Rachel McAdams (Spotlight)

Alicia Vikander (The Danish Girl)

Kate Winslet (Steve Jobs)

— Will win: Alicia Vikander (The Danish Girl)

— Should win: Jennifer Jason Leigh (The Hateful Eight)

— Should’ve been nominated: Fiona Glascott (Brooklyn)

Competitiveness is key in the Best Supporting Actress section, arguably the toughest of the bunch to call. Jennifer Jason Leigh is a massive outsider here despite her maniacal excellence in The Hateful Eight, and McAdams’ chances are even lower (though she is great too). Winslet is back in the race following her BAFTA win and her grounded performance in Steve Jobs would be worthy most other years. Rooney Mara is the lead in Carol, she’s in the wrong category. I’ll go for Vikander, who steals the show in The Danish Girl.

 

Best Adapted Screenplay

The Big Short (Adam McKay, Charles Randolph)

Brooklyn (Nick Hornby)

Carol (Phyllis Nagy)

The Martian (Drew Goddard)

Room (Emma Donoghue)

— Will win: The Big Short (Adam McKay, Charles Randolph)

— Should win: Room (Emma Donoghue)

— Should’ve been nominated: Steve Jobs (Aaron Sorkin)
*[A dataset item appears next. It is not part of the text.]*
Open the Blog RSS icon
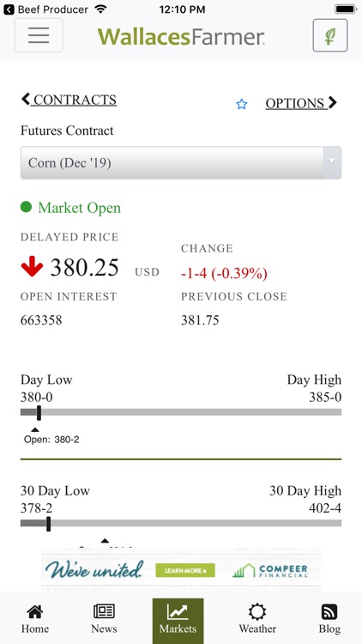The height and width of the screenshot is (644, 362). pyautogui.click(x=329, y=612)
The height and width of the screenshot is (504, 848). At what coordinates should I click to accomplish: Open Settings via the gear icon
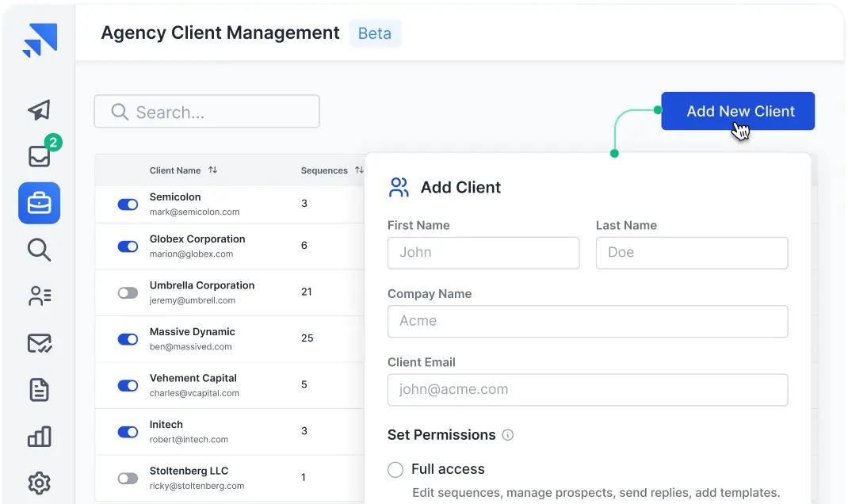point(39,483)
When I sat down to watch Room, one of the last things on my mind was Emma Donoghue’s screenplay. Not because I expected little from the novelist-turned-screenwriter, but because the buzz surrounding the film had mainly been for its two central performances and Lenny Abrahamson’s deft direction. But Donoghue’s adaptation of her own work is careful and stunning, truly. The Big Short will probably win here given its wit and snap (some very good wit and snap too), but it’d be nice to see Donoghue take the trophy.

 

Best Original Screenplay

Bridge of Spies (Matt Charman, Joel Coen, Ethan Coen)

Ex Machina (Alex Garland)

Inside Out (Pete Docter, Meg LeFauve, Josh Cooley, Ronnie del Carmen)

Spotlight (Tom McCarthy, Josh Singer)

Straight Outta Compton (Jonathan Herman, Andrea Berloff, S. Leigh Savidge, Alan Wenkus)

— Will win: Spotlight (Tom McCarthy, Josh Singer)

— Should win: Ex Machina (Alex Garland)

— Should’ve been nominated: The Hateful Eight (Quentin Tarantino)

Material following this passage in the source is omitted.